What you are asked to do →
Each record should be copied exactly, and none of them omitted.
....................
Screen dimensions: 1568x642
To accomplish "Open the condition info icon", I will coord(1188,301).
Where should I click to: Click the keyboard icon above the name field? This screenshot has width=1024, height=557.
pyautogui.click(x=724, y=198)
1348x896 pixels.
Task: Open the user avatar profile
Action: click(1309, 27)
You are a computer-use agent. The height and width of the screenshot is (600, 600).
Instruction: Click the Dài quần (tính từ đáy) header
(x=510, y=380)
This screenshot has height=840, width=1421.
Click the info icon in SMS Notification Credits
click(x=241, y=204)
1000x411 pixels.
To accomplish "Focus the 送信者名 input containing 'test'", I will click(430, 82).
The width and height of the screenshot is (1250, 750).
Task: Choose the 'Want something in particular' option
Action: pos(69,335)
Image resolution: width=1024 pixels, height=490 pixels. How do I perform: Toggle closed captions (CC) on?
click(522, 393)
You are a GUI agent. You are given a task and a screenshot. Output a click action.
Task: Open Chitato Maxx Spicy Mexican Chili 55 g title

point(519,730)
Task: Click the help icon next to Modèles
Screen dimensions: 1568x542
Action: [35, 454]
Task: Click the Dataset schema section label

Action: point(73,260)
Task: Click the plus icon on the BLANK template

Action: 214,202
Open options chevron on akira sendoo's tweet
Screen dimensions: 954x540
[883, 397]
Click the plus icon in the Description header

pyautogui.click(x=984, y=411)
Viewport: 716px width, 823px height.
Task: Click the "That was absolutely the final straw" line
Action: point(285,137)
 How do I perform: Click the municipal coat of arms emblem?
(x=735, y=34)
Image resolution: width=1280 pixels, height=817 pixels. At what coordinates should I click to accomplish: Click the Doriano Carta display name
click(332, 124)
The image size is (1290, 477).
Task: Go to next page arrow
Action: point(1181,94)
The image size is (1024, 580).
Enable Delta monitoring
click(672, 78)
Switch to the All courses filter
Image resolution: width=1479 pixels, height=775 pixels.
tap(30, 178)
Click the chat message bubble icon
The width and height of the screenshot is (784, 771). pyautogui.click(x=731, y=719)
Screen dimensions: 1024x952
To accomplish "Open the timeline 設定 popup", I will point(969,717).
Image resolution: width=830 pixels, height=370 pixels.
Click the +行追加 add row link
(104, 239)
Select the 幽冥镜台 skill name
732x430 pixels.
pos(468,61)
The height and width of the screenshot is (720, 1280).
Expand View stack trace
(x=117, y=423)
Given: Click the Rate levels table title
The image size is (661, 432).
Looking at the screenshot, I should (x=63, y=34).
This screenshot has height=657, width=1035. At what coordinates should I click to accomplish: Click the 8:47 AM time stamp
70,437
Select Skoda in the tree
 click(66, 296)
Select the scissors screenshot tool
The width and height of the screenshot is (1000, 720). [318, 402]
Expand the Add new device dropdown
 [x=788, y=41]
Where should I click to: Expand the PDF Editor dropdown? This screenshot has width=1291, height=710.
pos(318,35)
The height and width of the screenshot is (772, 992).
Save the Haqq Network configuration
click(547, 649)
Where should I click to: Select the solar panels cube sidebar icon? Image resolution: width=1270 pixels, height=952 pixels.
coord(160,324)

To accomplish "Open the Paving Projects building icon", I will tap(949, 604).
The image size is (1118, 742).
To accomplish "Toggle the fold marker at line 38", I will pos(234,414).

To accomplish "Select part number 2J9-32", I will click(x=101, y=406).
....................
The completed task →
Screen dimensions: 1568x642
To accomplish "Open the condition info icon", I will coord(1188,301).
Where should I click to: Click the keyboard icon above the name field? This screenshot has width=1024, height=557.
pyautogui.click(x=724, y=198)
1348x896 pixels.
Task: Open the user avatar profile
Action: click(1309, 27)
You are a computer-use agent. The height and width of the screenshot is (600, 600).
Instruction: Click the Dài quần (tính từ đáy) header
(x=510, y=380)
This screenshot has height=840, width=1421.
Click the info icon in SMS Notification Credits
click(x=241, y=204)
1000x411 pixels.
To accomplish "Focus the 送信者名 input containing 'test'", I will click(430, 82).
The width and height of the screenshot is (1250, 750).
Task: Choose the 'Want something in particular' option
Action: pos(69,335)
Image resolution: width=1024 pixels, height=490 pixels. How do I perform: Toggle closed captions (CC) on?
click(522, 393)
You are a GUI agent. You are given a task and a screenshot. Output a click action.
Task: Open Chitato Maxx Spicy Mexican Chili 55 g title

point(519,730)
Task: Click the help icon next to Modèles
Screen dimensions: 1568x542
Action: [35, 454]
Task: Click the Dataset schema section label

Action: point(73,260)
Task: Click the plus icon on the BLANK template

Action: 214,202
Open options chevron on akira sendoo's tweet
Screen dimensions: 954x540
[883, 397]
Click the plus icon in the Description header

pyautogui.click(x=984, y=411)
Viewport: 716px width, 823px height.
Task: Click the "That was absolutely the final straw" line
Action: point(285,137)
 How do I perform: Click the municipal coat of arms emblem?
(x=735, y=34)
Image resolution: width=1280 pixels, height=817 pixels. At what coordinates should I click to accomplish: Click the Doriano Carta display name
click(332, 124)
The image size is (1290, 477).
Task: Go to next page arrow
Action: point(1181,94)
The image size is (1024, 580).
Enable Delta monitoring
click(672, 78)
Switch to the All courses filter
Image resolution: width=1479 pixels, height=775 pixels.
tap(30, 178)
Click the chat message bubble icon
The width and height of the screenshot is (784, 771). pyautogui.click(x=731, y=719)
Screen dimensions: 1024x952
To accomplish "Open the timeline 設定 popup", I will point(969,717).
Image resolution: width=830 pixels, height=370 pixels.
Click the +行追加 add row link
(104, 239)
Select the 幽冥镜台 skill name
732x430 pixels.
pos(468,61)
The height and width of the screenshot is (720, 1280).
Expand View stack trace
(x=117, y=423)
Given: Click the Rate levels table title
The image size is (661, 432).
Looking at the screenshot, I should (x=63, y=34).
This screenshot has height=657, width=1035. At what coordinates should I click to accomplish: Click the 8:47 AM time stamp
70,437
Select Skoda in the tree
 click(66, 296)
Select the scissors screenshot tool
The width and height of the screenshot is (1000, 720). [318, 402]
Expand the Add new device dropdown
 [x=788, y=41]
Where should I click to: Expand the PDF Editor dropdown? This screenshot has width=1291, height=710.
pos(318,35)
The height and width of the screenshot is (772, 992).
Save the Haqq Network configuration
click(547, 649)
Where should I click to: Select the solar panels cube sidebar icon? Image resolution: width=1270 pixels, height=952 pixels.
coord(160,324)

To accomplish "Open the Paving Projects building icon", I will tap(949, 604).
The image size is (1118, 742).
To accomplish "Toggle the fold marker at line 38", I will pos(234,414).

To accomplish "Select part number 2J9-32", I will click(x=101, y=406).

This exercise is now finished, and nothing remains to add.